[EXERCISE MATERIALS Boundary: Start]

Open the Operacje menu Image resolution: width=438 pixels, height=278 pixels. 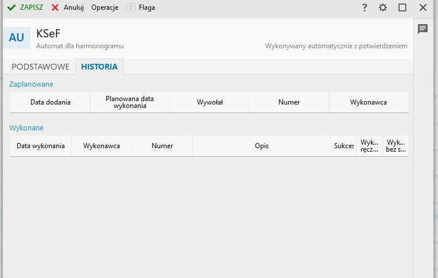click(104, 7)

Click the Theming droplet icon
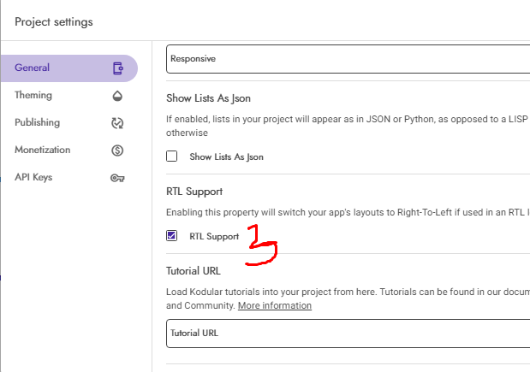click(118, 96)
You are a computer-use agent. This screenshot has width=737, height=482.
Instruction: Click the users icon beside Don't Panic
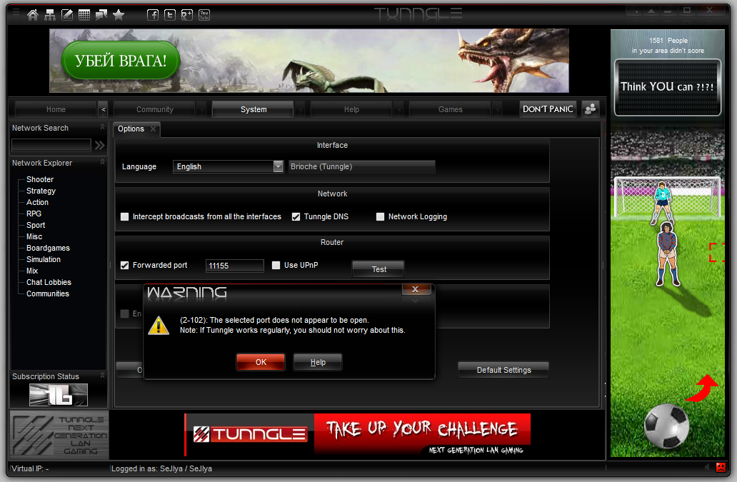pos(590,109)
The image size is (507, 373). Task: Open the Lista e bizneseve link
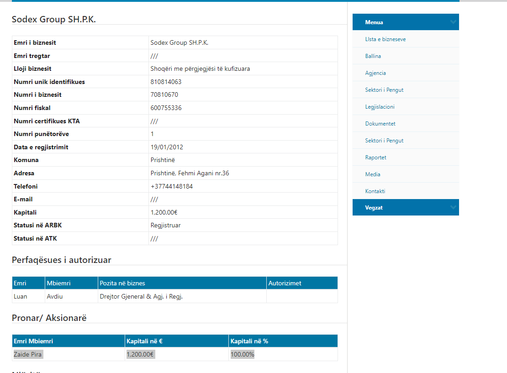(385, 39)
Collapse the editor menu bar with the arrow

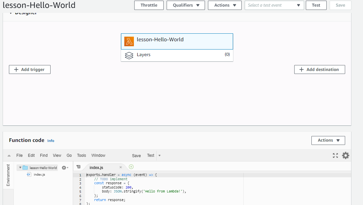click(9, 155)

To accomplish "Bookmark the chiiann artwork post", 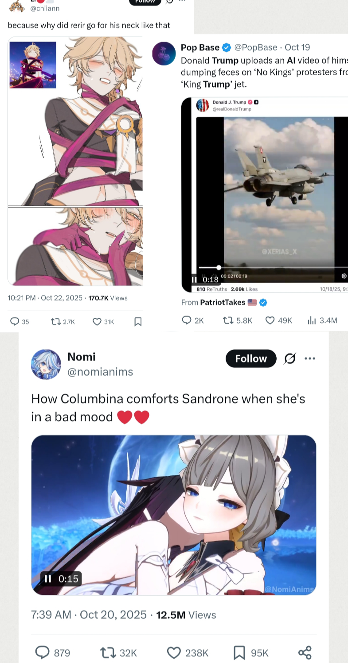I will [138, 322].
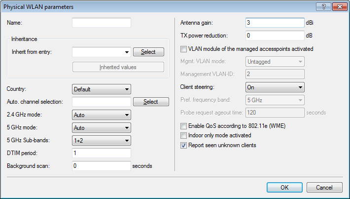Click the Name text field
This screenshot has height=199, width=350.
pos(101,23)
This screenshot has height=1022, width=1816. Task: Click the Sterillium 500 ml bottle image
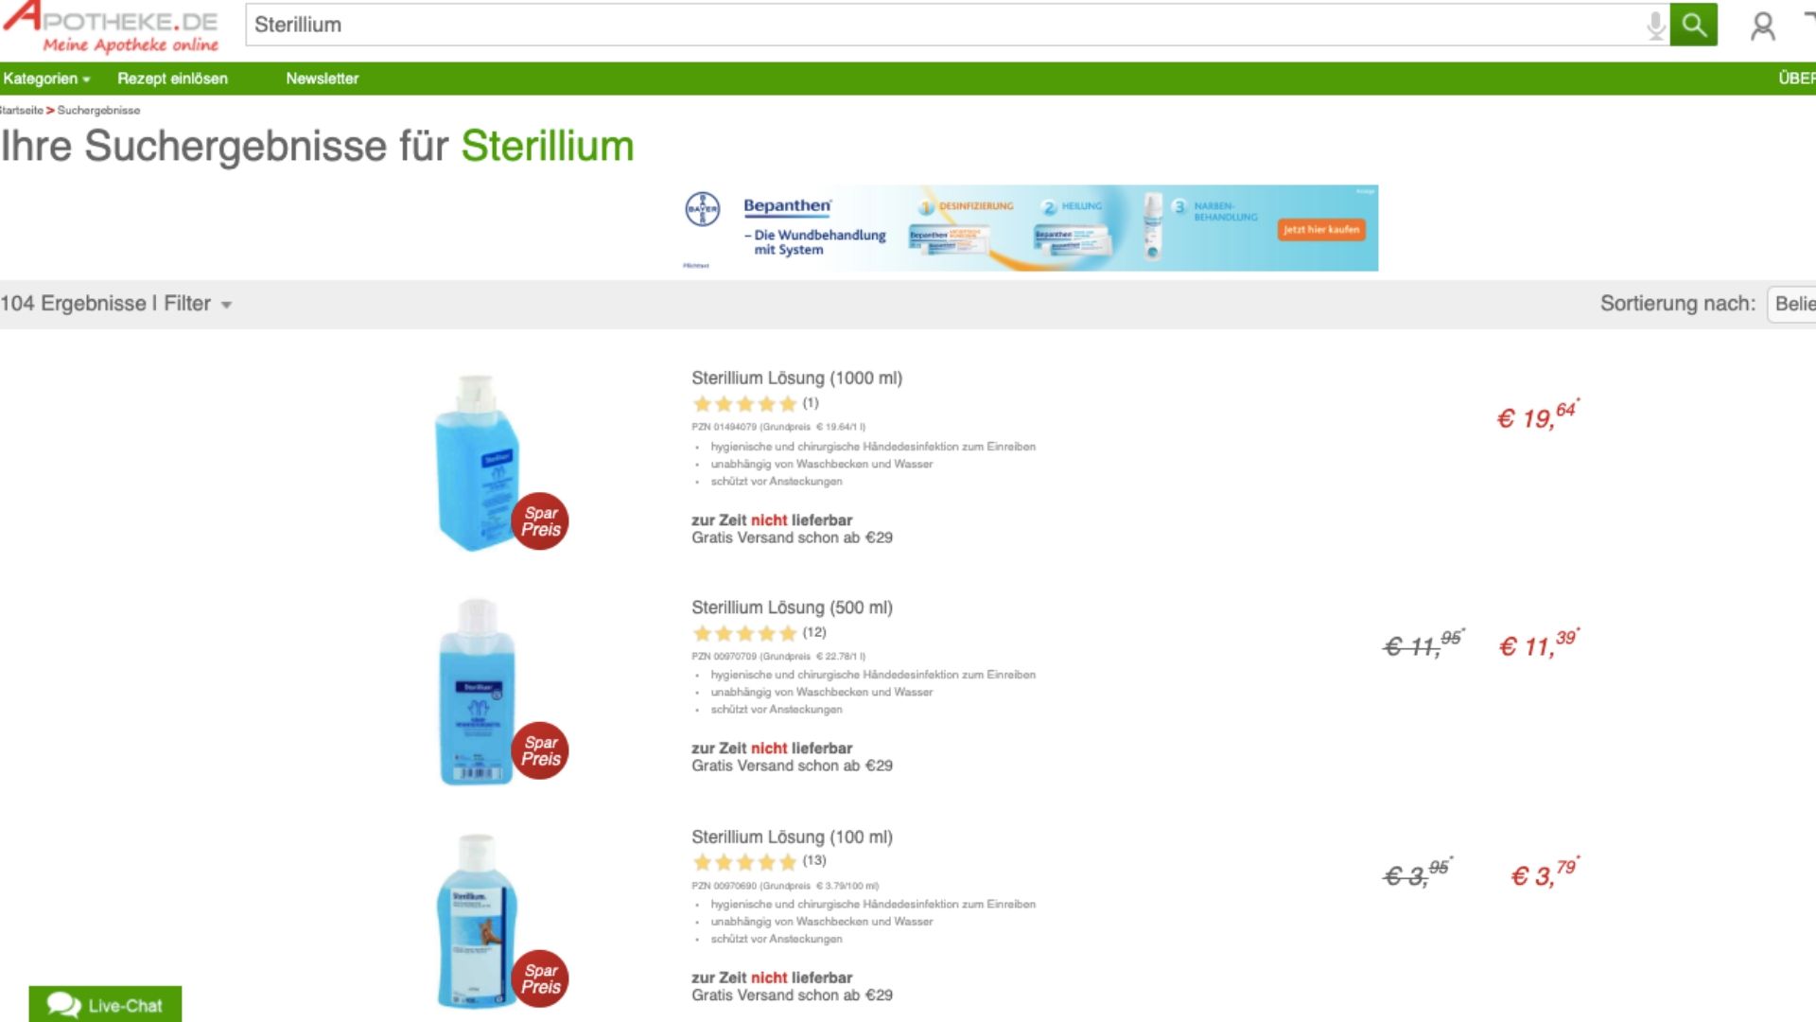click(477, 691)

[EXERCISE MATERIALS Boundary: End]

→ **YOUR INSTRUCTIONS**
Leave the pictures out. Transcribe exactly the lines from the one with "This screenshot has height=1022, width=1816." through the end of the records.

→ **WRITTEN SOLUTION**
This screenshot has height=1022, width=1816. Task: Click the Sterillium 500 ml bottle image
click(477, 691)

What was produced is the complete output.